I make a simple RTF writer to draw a textbox and put Chinese characters into Textbox,but it can't show Chinese characters,only English ANSI string.
CHS:\u27426\u-28722to TaiWan
It supposes to show "CHS:欢迎to Taiwan",but only shows "CHS:to Taiwan".
According to RTF specifications 1.6 above,what is the wrong with below rtf text? Why it cut \u27426\u-28722 by missing some tags?
Each piece of RTF text needs a corresponding Font + charset defined in the fonttbl each time there is a language change.
You can circumvent this by using default font "Arial Unicode MS" and fcharset0 to indicate that we are Unicode and not some other codepage.
Since you are inserting Rtf you can skip the MBCS convention and go exclusively with "\uNNNN?", where NNNN is the integer value in decimal.
ASCII Values < 128 can be left intact. You need to convert 128-255 to Unicode also so that any diacritics are properly encoded.
Here is an example of a multilanguage rtf using the above method. You can load this into Vb6 RichTextBox TextRTF Property and it should properly display all your strings:
Public Function Uni_RTF(ByVal sText As String) As String
Dim lLen As Long
Dim i As Long
Dim sChar As String
Dim lChar As Integer
lLen = Len(sText)
If lLen Then
For i = 1 To lLen
sChar = Mid$(sText, i, 1)
lChar = AscW(sChar)
Select Case lChar
Case 0 To 127
Uni_RTF = Uni_RTF & sChar
Case Else
Uni_RTF = Uni_RTF & "\u" & lChar & "?"
End Select
Next
Uni_RTF = Replace$(Uni_RTF, vbNewLine, "\par" & vbNewLine)
End If
End Function
Each piece of RTF text needs a corresponding Font + charset defined in the fonttbl each time there is a language change.
You can circumvent this by using default font "Arial Unicode MS" and fcharset0 to indicate that we are Unicode and not some other codepage.
Since you are inserting Rtf you can skip the MBCS convention and go exclusively with "\uNNNN?", where NNNN is the integer value in decimal.
ASCII Values < 128 can be left intact.

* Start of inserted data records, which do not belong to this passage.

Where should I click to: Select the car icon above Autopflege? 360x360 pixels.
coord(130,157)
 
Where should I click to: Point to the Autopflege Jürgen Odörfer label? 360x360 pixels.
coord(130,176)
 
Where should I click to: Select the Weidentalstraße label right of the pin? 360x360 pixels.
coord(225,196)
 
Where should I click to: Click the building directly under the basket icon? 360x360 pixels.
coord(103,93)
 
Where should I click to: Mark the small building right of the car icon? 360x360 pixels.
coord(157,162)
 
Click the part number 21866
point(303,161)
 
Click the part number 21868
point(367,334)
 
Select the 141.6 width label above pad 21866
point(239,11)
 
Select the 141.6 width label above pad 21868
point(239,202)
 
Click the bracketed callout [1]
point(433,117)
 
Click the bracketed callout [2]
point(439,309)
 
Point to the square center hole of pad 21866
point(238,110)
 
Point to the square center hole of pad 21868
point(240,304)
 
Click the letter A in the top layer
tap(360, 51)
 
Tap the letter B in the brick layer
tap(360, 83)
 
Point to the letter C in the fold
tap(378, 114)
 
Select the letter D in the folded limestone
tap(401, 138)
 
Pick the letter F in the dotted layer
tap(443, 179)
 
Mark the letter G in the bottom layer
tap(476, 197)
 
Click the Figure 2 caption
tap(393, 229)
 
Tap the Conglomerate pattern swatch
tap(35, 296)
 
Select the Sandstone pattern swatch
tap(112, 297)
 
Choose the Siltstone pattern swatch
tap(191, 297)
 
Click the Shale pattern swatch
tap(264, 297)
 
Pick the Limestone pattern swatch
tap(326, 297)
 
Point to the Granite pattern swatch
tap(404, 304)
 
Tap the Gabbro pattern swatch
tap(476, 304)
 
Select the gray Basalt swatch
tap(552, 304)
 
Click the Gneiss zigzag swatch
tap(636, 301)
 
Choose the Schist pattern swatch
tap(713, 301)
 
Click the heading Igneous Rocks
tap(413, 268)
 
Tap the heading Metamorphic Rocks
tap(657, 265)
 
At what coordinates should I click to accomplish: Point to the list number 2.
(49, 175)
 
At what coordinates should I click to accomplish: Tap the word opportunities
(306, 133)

You need to convert 128-255 to Unicode also so that any diacritics are properly encoded.
Here is an example of a multilanguage rtf using the above method. You can load this into Vb6 RichTextBox TextRTF Property and it should properly display all your strings:
Remove all "?" then change RTF Header "\uc1" to "\uc0",all unicodes show right also.
I don't not really understand the exact meaning of those control words such as \ucN,\uN,\upr,\ud. Might the above my RTF text got problem is due to those control words? (In the document of RTF specification,there're no examples.)
Edited:
After trail,\uc2 means the MDBS character is two bytes per character. e.g. \uc2\u27426\'bb\'b6 欢 Charset134 \'bb\'b6,Unicode \u27426
Last edited by Jonney; May 15th, 2011 at 09:12 AM.
The control word \uc0 can be used to indicate that subsequent Unicode escape sequences within the current group do not specify a substitution character. http://en.wikipedia.org/wiki/Rich_Text_Format
If you remove the "?" from "\uNNNN?" and use "\uc0" doesn't that mean that it will print nothing if the Font does not have the glyph requested.
With the "?" you have an indication that your Font doesn't have that character.
The control word \uc0 can be used to indicate that subsequent Unicode escape sequences within the current group do not specify a substitution character. http://en.wikipedia.org/wiki/Rich_Text_Format
If you remove the "?" from "\uNNNN?" and use "\uc0" doesn't that mean that it will print nothing if the Font does not have the glyph requested.
With the "?" you have an indication that your Font doesn't have that character.
At English environment (lcid=1033),I am typing or coping some Unicodes into MSWord,then save as RTF format. I change this file as .txt then opened by Notepad, I am seeing there're lots of charsetXXX (fcharset124,fcharset128,fcharset186...),Wondering why MSWord automatically know the charset,default font name,\uxxxx and \'xx\'xx? Are there any table corresponding to Unicode blocks?Any Algorithm in vb6?
I doubt that you will find much in the way of source code calling usp10.dll functions from Vb6. In addition you have to go through hoops and make wrappers so that they are Vb friendly.
'-----
If you find everything you need in "Arial Unicode MS" there is probably no need to even mess with codepages.